The paper purports to present a novel and formal interpretation of Nelson’s view of hypertext. There are several reasonable ideas here. That said, I feel the paper tries to do too much, and consequently doesn’t treat any of its subjects to more than a cursory examination.

The paper begins with a formal model of a hypertext system. In general, I often find formal models to be unmotivated. There are oodles of existing models for hypertext systems already – how does this further the field? What was either unexpressable or only awkwardly expressable previously that now has an elegant representation? Furthermore, I think the converse is quite clear: the model presented is static. A document as byte stream is wholly incompatible with the bulk of OHS work in which most elements were (at least in theory) computable. (This implies that a document is a function f that maps some input and some world state [e.g., current time] to some output.)

The section on data formats was puzzling. Isn’t the whole point that we don’t care about data formats? I don’t see what this section contributes to the paper, other than the straightforward observation that the model “does not impose any limits on possible data formats”. This statement seems sufficient on its own.

I feel like there are some nice ideas here, and I realize this is a short paper, but the paper as currently constructed doesn’t seem to make any compelling point well. My recommendation is that you focus on one aspect (perhaps the model) and really explore this. How does this compare to Dexter, or Groenbaek & Trigg’s ’96 work? What does the model do for us? As it stands, the model feels insufficient for dynamic data and structure, and is essentially a restatement of Dexter.

anonymous reviewer 3 replied on

This paper presents an agnostic infrastructure model for hypertext and uses the Xanadu model/system and its capabilities as a reference for discussion.

It would be interesting for the paper to discuss (even if only briefly) how the proposed formal interpretation/model compares to other models that have been proposed for hypertext/hypermedia.

Jakob Voß replied on

Thanks for the reviews. I tried to squeeze the whole idea into a short paper of four pages (PDF version) which turned out to be too dense. The reviews point out that “the paper tries to do too much” and the authors should “focus on what they feel is the most important contribution of the work”. Ironically a similar lack of focus, partly caused by the extend of his vision, can also found in Ted Nelson’s works. Anyway my paper needs to be extended:

  • The model should be compared with existing hypertext models, in particular the Dexter Hypertext Reference Model (there is another irony in the timing of creation of this model and creation of the WWW, but that’s another story).

  • The novelty of the vision of infrastructure agnostic hypertext must be presented more convincingly. The model alone is of little interest indeed, it must be justified with benefits compared to existing hypertext system.

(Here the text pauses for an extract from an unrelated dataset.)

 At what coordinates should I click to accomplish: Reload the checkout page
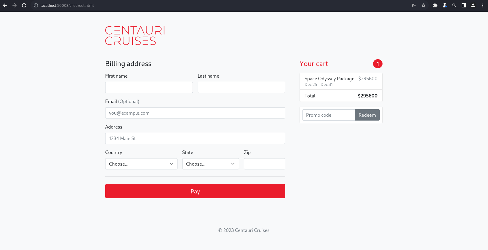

Nelson tried decades to argue for transclusion and non-breaking links.

  • The role of data formats needs to be explained more clearly. Data formats are crucial to understand documents and we don’t want to limit hypertext to a specific hypertext document format. All kinds of data should be transcludeable persistently instead.

  • The examples need to be presented in more detail. The edit list introduces hashes as document identifiers too early, better separate description of edit lists and (content-based) document identifiers. The paper might get more focus by explicitly choosing content-based identifiers as best approach.